Review: Day Hunt on the Final Oblivion

Day Hunt on the Final Oblivion cover artDay Hunt On the Final Oblivion by Meyari McFarland (UK link, US link) is set on a space station inhabited by millions of aliens of a vast array of species. A new commander arrives to take over the human habitat on the station, and the former commander takes him off to explain how things work around here. Except… they disappear. Esme Mullane ends up in charge of the investigation and the more she looks, the more suspicious everything becomes. As she digs deeper, it seems that she is facing an enemy she thought she’d left behind her.

This story is part of a series and there are references to events that have taken place in a previous book, but the important concepts are introduced as required so it’s possible to read this book without having any background knowledge of the earlier book. I think a few aspects of the book might have been clearer to me if I’d read the earlier book first, but I was able to follow this one without getting lost.

I really like Esme as a character. She’s tough, she’s dependable, she cares about saving the people around her without necessarily being nice to any of them. She has a tendency to give everyone nicknames, which actually worked really well because the story threw a bunch of characters at me and it was easier to keep straight the characters with nicknames like Bright Boy and Shiny than if I’d been bombarded with a load of names. Esme is slightly bitter and cynical, but manages to maintain a sense of humour and she will do what it takes to get the job done and that makes her a really easy character to root for.

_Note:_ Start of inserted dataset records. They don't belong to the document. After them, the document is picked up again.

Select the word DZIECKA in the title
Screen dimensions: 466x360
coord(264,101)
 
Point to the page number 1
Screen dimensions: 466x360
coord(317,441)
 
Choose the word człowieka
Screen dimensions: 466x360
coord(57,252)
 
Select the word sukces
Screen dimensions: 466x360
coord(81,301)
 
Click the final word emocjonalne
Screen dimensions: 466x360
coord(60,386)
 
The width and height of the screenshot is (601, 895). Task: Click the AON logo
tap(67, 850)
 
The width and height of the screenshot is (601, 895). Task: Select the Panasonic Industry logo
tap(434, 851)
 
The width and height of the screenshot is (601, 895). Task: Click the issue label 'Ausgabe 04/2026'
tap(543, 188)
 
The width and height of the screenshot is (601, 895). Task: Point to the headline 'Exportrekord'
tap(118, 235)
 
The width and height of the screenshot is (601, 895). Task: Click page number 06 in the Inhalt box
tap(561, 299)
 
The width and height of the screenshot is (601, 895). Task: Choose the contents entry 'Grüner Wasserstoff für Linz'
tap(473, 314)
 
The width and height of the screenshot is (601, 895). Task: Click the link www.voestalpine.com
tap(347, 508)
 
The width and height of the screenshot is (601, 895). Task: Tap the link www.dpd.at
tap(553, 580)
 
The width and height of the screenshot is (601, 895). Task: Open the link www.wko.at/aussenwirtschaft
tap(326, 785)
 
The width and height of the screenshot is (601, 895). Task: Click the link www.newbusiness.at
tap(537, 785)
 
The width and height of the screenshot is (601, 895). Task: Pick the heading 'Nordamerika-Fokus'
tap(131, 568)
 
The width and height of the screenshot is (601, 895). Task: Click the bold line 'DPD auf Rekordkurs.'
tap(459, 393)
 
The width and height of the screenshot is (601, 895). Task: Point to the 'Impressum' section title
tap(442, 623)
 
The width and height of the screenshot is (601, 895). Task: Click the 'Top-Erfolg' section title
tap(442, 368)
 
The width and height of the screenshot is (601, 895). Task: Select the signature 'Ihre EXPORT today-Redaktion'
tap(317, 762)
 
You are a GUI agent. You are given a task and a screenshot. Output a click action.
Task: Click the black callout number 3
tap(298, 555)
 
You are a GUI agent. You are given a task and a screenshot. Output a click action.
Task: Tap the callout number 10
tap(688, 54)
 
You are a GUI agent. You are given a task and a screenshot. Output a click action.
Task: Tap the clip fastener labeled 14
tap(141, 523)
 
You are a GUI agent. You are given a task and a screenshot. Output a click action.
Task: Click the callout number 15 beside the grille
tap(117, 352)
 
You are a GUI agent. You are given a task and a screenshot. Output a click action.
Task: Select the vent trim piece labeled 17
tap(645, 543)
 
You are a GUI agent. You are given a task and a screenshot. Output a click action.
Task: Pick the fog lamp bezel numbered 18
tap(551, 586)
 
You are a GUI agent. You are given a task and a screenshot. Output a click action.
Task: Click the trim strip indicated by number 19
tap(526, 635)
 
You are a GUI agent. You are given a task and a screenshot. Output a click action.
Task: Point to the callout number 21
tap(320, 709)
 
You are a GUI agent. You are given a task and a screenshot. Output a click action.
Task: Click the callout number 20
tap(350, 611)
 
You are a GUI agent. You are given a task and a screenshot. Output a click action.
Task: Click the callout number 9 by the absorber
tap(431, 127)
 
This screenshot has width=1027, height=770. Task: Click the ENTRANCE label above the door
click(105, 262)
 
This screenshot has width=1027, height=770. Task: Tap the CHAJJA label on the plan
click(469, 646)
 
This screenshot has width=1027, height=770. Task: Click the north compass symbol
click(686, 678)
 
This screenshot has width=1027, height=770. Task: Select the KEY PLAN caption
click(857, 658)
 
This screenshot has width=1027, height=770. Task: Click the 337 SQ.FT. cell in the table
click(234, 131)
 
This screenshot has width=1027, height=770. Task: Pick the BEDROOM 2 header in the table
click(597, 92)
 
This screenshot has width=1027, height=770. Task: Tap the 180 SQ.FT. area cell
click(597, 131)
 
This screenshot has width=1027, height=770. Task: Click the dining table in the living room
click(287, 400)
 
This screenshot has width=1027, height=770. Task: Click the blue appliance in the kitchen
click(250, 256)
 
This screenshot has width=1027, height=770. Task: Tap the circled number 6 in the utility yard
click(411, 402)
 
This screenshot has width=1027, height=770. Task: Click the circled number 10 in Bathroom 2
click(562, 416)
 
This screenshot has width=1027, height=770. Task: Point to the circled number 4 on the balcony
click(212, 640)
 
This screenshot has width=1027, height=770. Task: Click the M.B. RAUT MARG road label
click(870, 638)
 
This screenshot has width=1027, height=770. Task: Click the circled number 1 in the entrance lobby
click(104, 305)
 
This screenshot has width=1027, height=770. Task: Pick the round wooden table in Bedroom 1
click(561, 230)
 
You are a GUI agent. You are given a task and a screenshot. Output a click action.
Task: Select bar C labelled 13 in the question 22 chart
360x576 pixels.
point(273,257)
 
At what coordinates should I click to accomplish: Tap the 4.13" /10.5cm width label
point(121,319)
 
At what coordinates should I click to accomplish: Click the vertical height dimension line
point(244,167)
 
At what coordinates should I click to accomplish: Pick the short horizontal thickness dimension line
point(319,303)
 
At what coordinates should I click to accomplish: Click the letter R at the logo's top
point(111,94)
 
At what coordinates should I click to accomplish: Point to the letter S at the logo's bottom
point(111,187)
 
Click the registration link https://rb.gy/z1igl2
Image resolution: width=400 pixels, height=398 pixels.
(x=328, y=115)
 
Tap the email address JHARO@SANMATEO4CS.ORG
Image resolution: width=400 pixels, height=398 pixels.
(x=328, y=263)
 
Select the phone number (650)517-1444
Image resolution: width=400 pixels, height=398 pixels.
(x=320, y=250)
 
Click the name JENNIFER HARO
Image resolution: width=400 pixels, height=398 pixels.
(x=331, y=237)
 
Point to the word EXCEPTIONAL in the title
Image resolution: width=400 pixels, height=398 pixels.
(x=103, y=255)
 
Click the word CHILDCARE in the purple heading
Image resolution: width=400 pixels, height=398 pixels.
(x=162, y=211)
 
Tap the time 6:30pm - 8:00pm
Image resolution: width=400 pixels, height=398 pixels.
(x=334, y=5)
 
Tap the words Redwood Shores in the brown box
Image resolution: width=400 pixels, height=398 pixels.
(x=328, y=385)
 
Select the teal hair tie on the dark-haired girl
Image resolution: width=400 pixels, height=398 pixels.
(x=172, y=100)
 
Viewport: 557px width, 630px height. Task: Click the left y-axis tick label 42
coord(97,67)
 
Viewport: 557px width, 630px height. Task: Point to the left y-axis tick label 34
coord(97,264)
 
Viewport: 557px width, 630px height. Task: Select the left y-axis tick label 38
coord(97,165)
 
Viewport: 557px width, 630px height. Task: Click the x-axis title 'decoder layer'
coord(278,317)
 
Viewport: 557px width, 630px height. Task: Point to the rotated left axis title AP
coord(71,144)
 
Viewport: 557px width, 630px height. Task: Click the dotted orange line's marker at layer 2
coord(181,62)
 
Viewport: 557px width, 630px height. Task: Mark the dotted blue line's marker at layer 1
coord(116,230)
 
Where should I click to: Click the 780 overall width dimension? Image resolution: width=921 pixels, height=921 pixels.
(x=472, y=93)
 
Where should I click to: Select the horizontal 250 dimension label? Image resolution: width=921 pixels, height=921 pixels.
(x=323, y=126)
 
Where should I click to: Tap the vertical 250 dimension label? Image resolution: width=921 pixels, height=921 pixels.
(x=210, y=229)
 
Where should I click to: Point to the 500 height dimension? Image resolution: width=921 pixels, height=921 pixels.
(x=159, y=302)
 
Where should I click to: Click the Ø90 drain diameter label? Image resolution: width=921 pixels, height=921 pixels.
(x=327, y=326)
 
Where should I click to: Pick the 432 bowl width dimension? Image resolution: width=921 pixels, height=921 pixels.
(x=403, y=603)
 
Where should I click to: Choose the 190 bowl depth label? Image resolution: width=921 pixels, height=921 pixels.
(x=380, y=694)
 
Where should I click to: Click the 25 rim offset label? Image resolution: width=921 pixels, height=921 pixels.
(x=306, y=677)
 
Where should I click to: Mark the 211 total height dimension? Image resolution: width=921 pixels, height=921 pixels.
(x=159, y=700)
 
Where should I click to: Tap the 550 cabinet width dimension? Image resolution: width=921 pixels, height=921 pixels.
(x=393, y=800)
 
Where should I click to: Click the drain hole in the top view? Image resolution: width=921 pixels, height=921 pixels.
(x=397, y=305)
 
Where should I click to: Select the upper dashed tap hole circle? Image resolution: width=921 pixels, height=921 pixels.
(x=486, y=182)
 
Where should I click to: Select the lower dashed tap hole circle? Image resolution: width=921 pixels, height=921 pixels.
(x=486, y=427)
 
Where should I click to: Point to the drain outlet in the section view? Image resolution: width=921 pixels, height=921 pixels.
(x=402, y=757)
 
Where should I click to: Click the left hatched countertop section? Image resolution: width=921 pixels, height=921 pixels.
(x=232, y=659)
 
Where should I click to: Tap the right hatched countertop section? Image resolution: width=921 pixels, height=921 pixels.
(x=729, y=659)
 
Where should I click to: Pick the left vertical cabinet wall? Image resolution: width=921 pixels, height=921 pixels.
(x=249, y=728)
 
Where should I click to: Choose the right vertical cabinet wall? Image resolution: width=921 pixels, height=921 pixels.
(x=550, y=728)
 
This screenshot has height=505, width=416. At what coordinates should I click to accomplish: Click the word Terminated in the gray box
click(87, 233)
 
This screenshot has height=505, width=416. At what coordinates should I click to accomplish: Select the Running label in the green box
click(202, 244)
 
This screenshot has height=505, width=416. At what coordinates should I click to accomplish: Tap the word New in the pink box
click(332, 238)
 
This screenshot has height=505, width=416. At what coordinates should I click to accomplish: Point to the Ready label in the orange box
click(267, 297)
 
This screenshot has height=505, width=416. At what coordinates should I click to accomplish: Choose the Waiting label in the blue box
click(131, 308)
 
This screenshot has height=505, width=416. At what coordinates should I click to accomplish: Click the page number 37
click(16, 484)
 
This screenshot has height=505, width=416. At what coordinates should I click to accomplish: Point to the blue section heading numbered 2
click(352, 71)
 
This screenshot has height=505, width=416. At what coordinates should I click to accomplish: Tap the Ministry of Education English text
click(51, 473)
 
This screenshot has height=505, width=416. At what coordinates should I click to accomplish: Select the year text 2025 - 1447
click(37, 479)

The plot itself moves quickly. It’s action adventure with a touch of mystery thrown in. I think the mystery aspect might have had more impact on me if I’d read the earlier book because I was busy trying to figure out the way this world works as well as following the mystery.

One thing I struggled with was the names of the various races. A lot of the aliens had thoroughly unpronounceable names. Esme’s tendency towards nicknames did crop up a little bit, and one of these races was nicknamed the Fur Babies, which makes it easier to create a mental picture of them as well as giving a name I can pronounce. I would have liked it is some more of the major players in the story had nicknames for their species as well.

From the diversity angle, Esme is bisexual and there are a few other sexual identities represented, including a minor character who is in a poly marriage.

Overall, I’d give it four stars, but it’s possible I might feel more generous with stars if I came at it having read the first book in the series. It needed a better proof-reader though. There were quite a lot of typos and some threw me out of the story while I tried to figure out what was meant and that nearly dragged by assessment down to three stars.